In a video from the previous year, Trump declared, “We will clean out all of the corrupt actors in our National Security and Intelligence apparatus, and there are plenty of them.” “The weaponized departments and agencies will be completely overhauled so that conservatives, Christians, and political opponents of the left are never again targets and persecuted by faceless bureaucrats.

According to Project 2025’s blueprint, the FBI and Department of Homeland Security will be dismantled, the Environmental Protection Agency will be disarmed by reducing or eliminating its regulations on emissions and climate change, the Departments of Education and Commerce will be completely abolished, and the independence of several commissions, such as the Federal Communications Commission and the Federal Trade Commission, will be terminated.

A personnel database for prospective workers in a second Trump administration is part of the effort. Should Trump be elected president, his campaign managers have not promised that he will carry out the Project 2025 objectives. But given the active involvement of Trump officials in the project, from Vought and Clark to former Chief of Staff Mark Meadows, senior adviser Stephen Miller, Peter Navarro and many others, critics say it offers a worrisome roadmap to a second Trump term.

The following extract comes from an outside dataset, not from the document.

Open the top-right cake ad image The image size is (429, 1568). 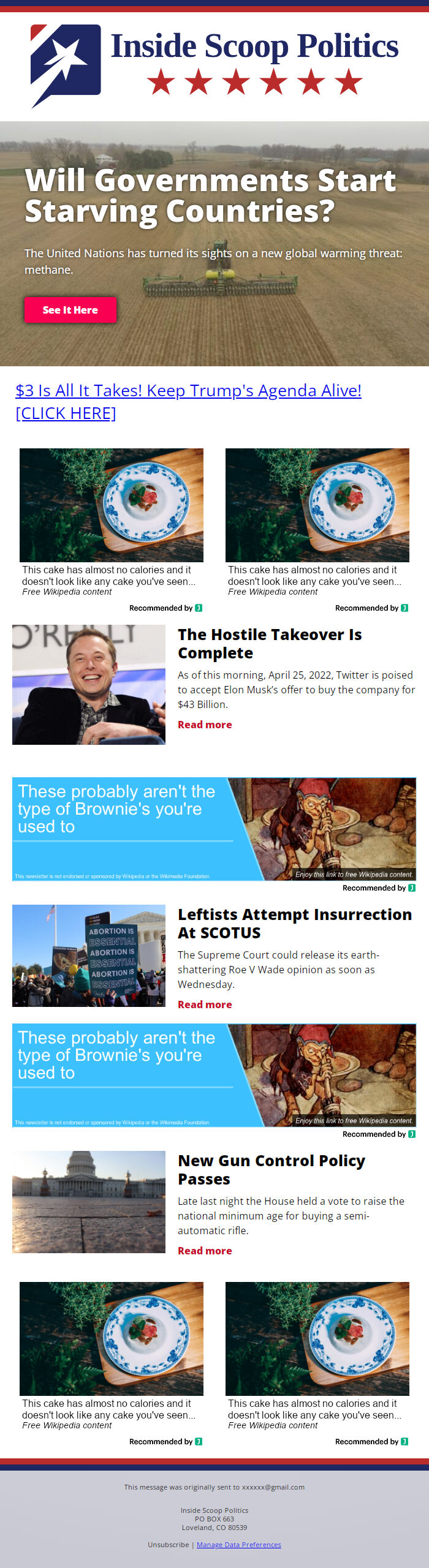317,505
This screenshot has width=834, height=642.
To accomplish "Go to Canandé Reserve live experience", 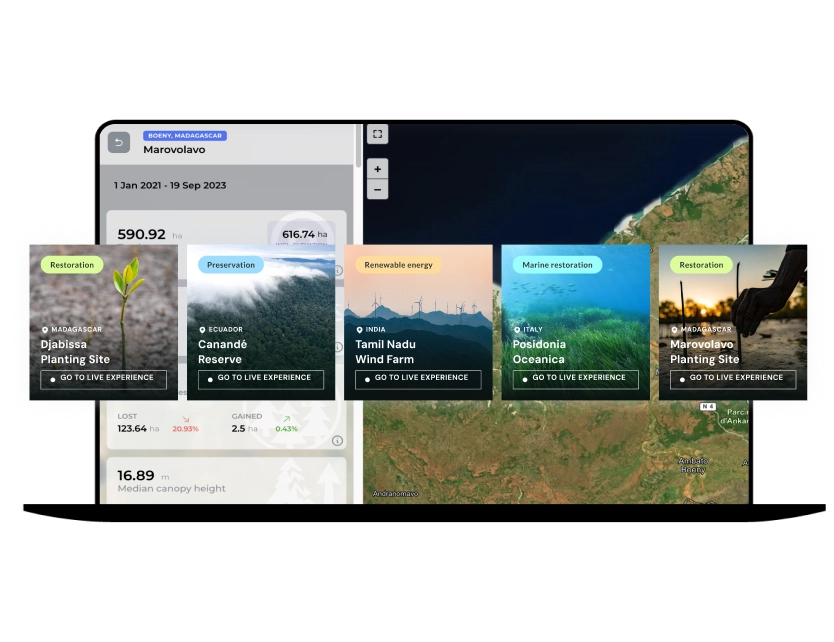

They now truly know how to use power, and they want to use it to serve Donald Trump as well as Republican partisans,” Baer claimed.

While on the campaign trail, Trump makes it clear what he intends to accomplish.

At a rally last autumn, Trump promised his supporters, “We will put unelected bureaucrats back in their place.” “The threat from within is far more dangerous, serious, and sinister than the threat from outside sources.”

Conclusion

Trump’s approach to tackling unelected bureaucrats and the deep state represents a contentious shift in federal governance. The potential consequences, including politicalization and loss of expertise, underscore the significance of maintaining a balanced civil service. This debate reflects broader concerns about governance and accountability in modern democracies.